Task to carry out → Without the pictures, write the listing out again exactly as it appears.
━━━━━━━━━━━━━━━━━━━━━━━━━━━━━━
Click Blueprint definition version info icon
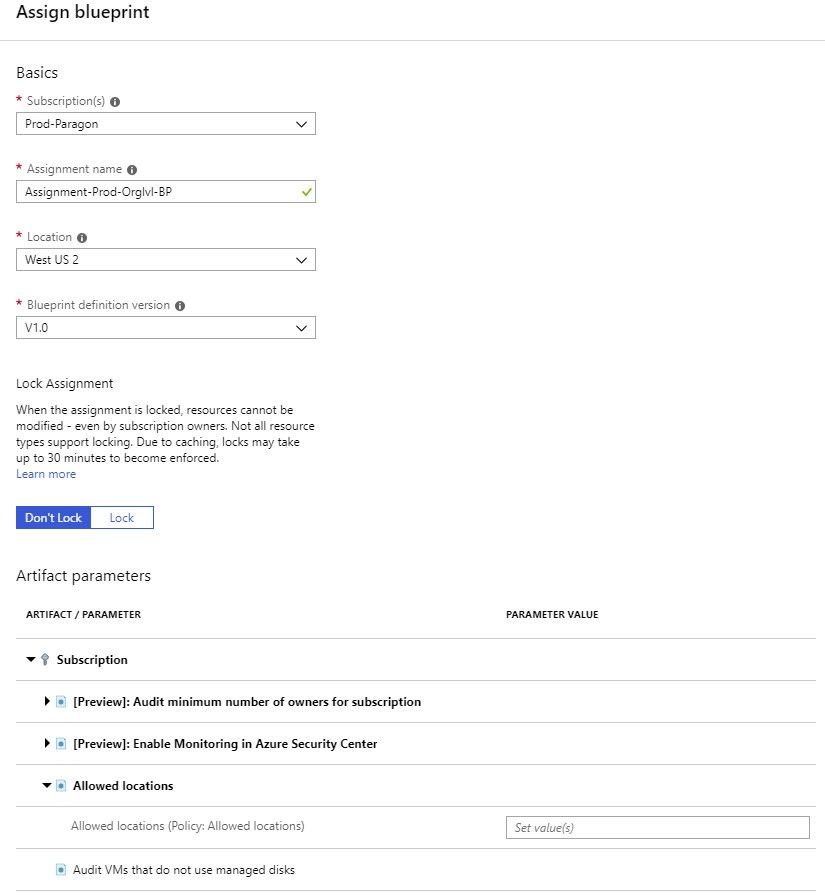 tap(180, 305)
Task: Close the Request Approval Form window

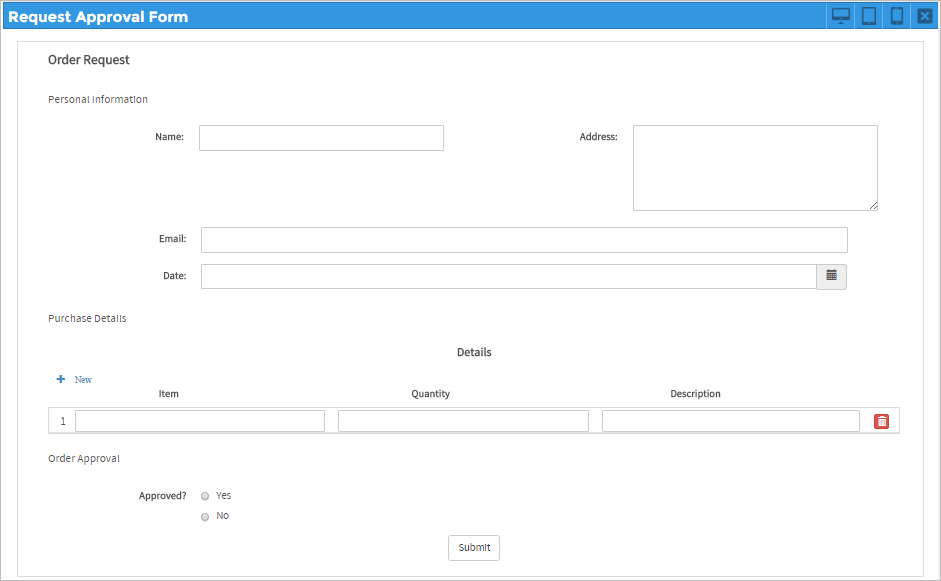Action: click(x=925, y=16)
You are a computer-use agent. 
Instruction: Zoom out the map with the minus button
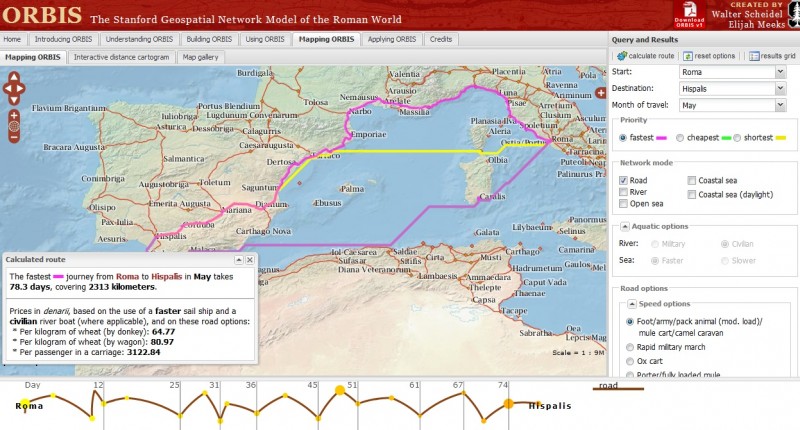14,137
━━━━━━━━━━━━━━━━━━━━━━━━━━━━━━
Result →
Click Blueprint definition version info icon
 tap(180, 305)
Task: Close the Request Approval Form window

Action: click(x=925, y=16)
You are a computer-use agent. 
Instruction: Zoom out the map with the minus button
14,137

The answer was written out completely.